Problem statement – Below are some entries. Repeat exactly the lines from the one with "Identify the click" through the one with "Previous Post (86, 1142)", and only those.

Data for processing –
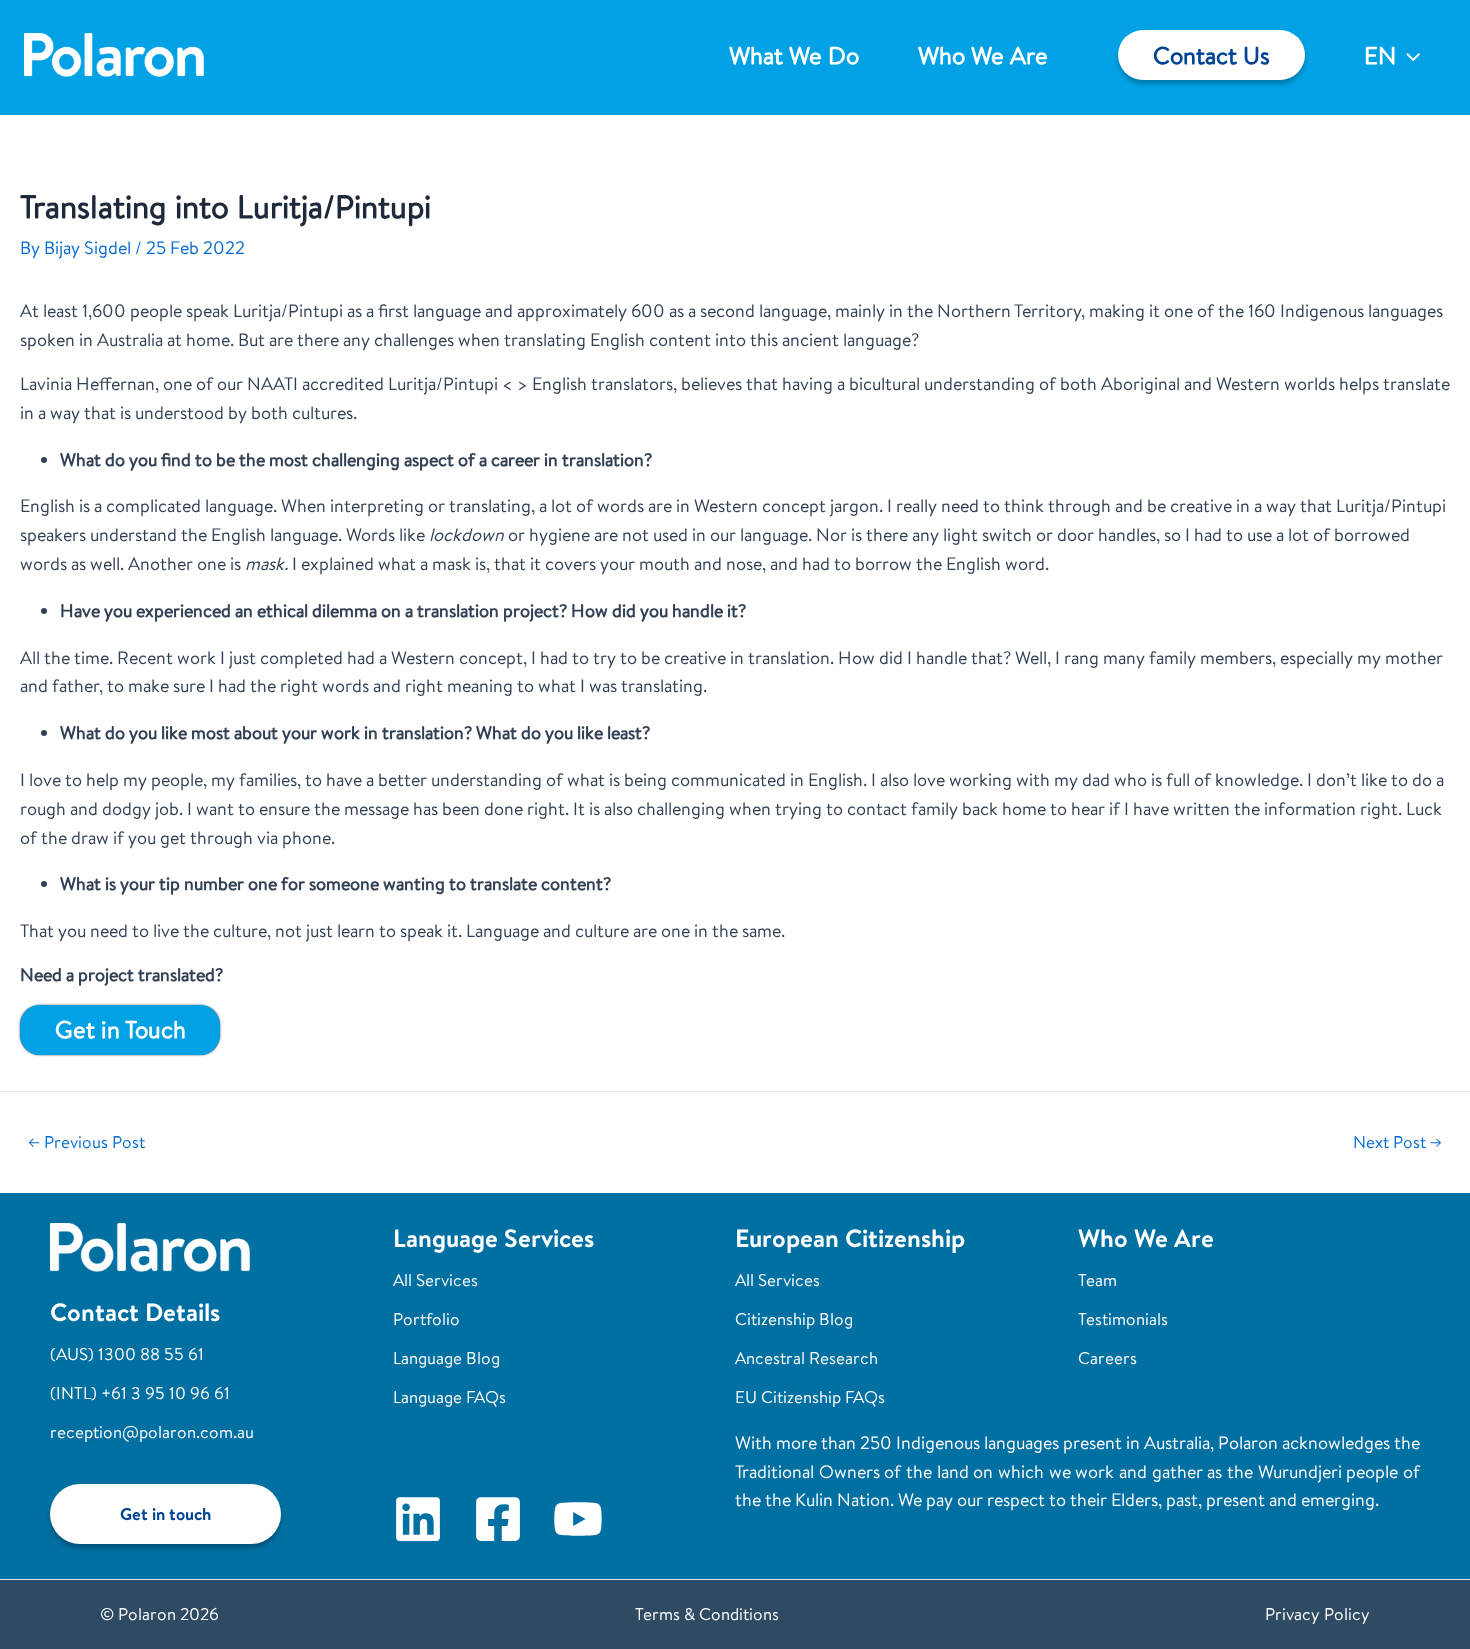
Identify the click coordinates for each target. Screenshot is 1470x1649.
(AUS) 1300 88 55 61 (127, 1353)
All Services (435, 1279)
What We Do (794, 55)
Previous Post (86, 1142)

* * *

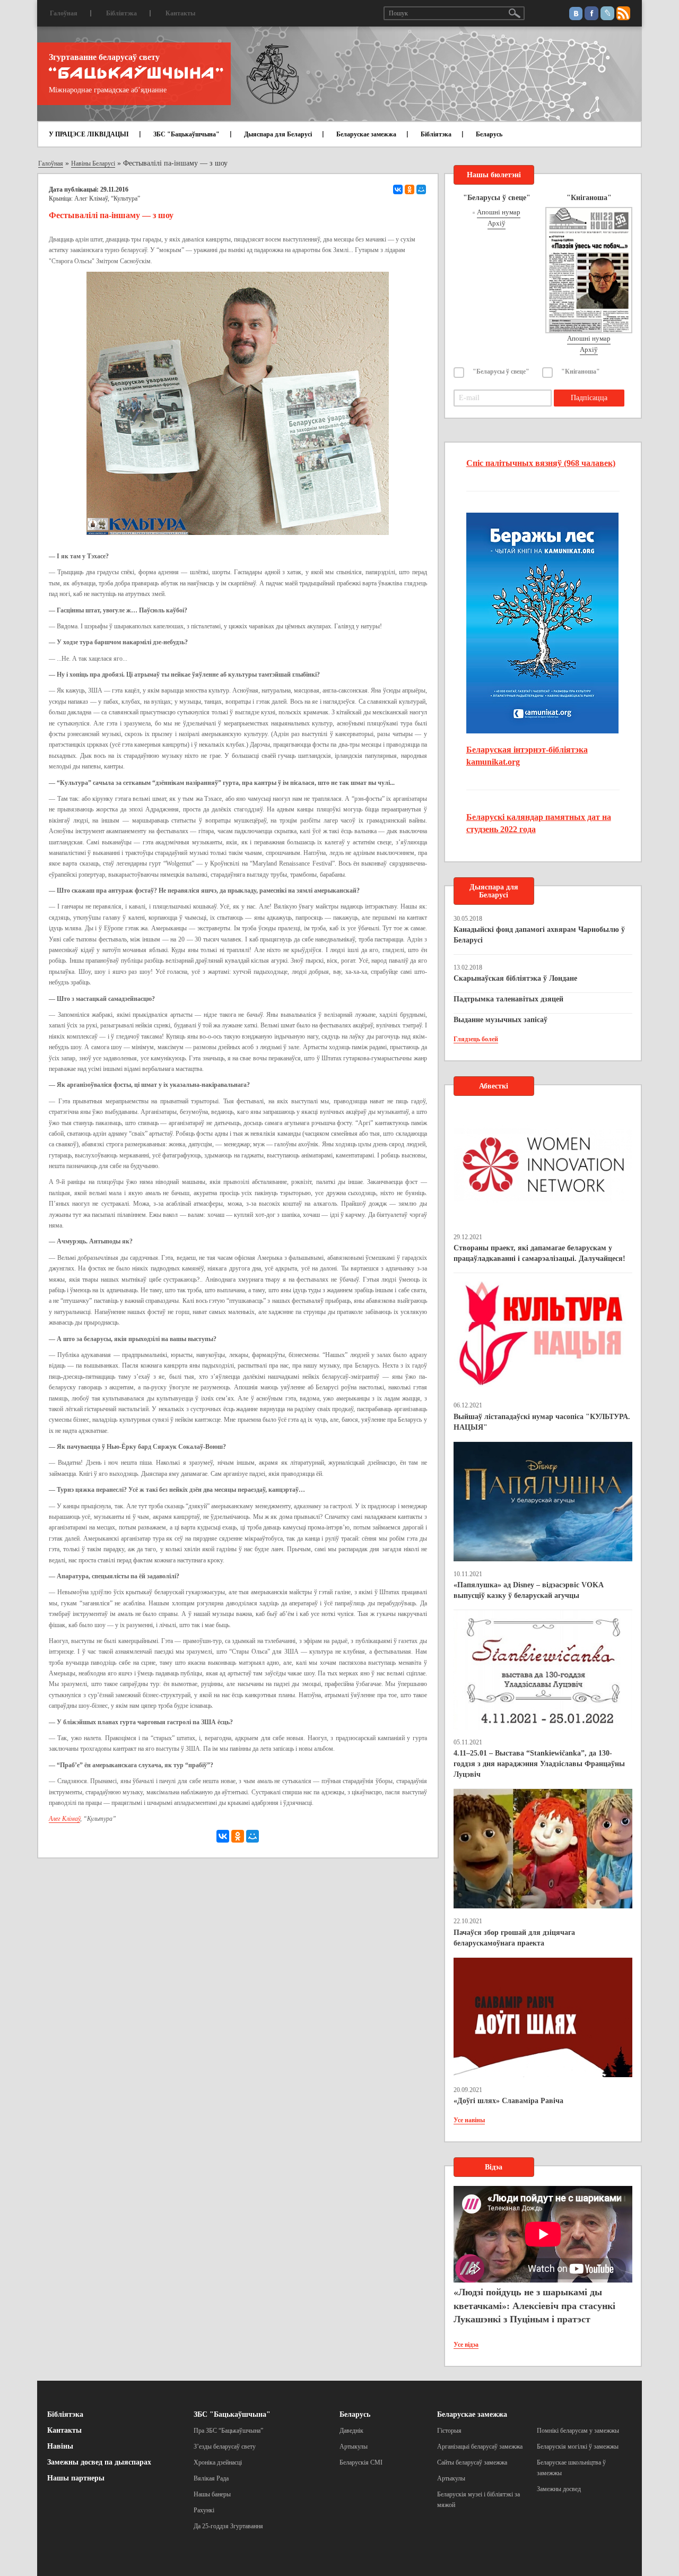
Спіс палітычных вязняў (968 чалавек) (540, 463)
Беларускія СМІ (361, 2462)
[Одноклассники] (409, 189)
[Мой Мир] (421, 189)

==

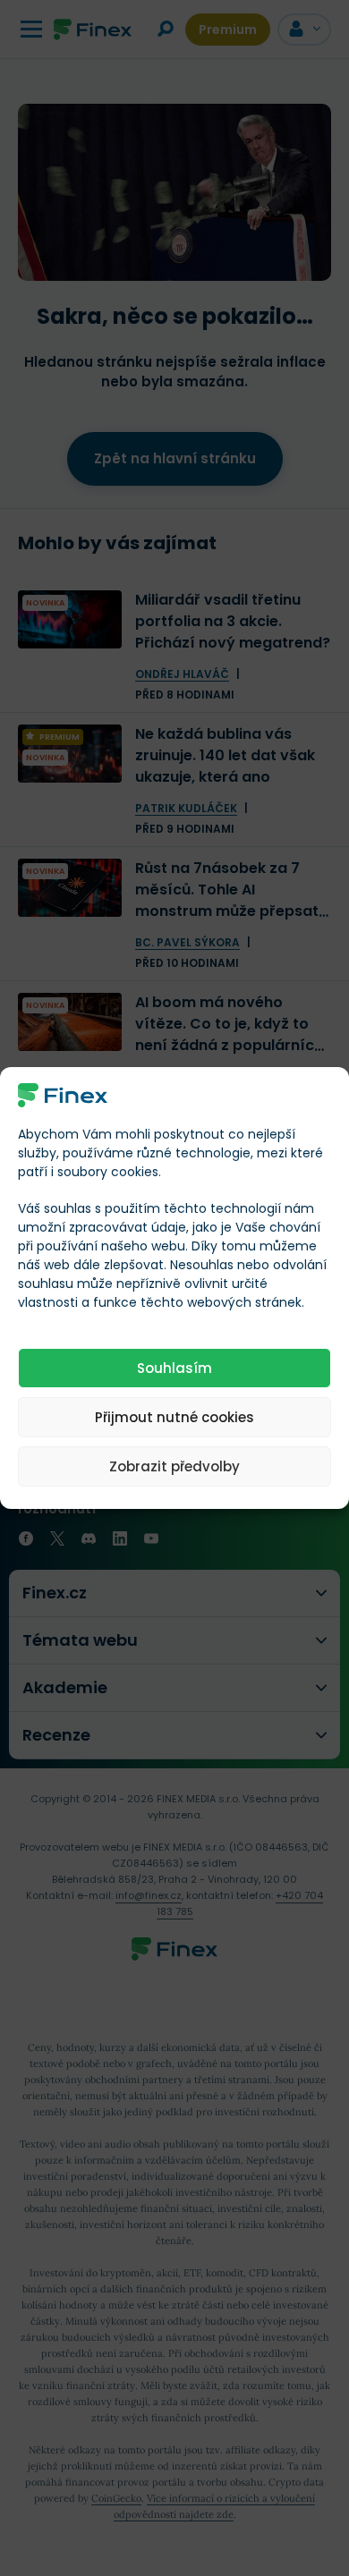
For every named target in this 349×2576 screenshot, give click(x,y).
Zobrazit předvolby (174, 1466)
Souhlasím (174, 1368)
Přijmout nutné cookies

Answer below –
Identify the click coordinates for each target. Screenshot is 1470x1649.
(AUS) 1300 88 55 61 (127, 1353)
All Services (435, 1279)
What We Do (794, 55)
Previous Post (86, 1142)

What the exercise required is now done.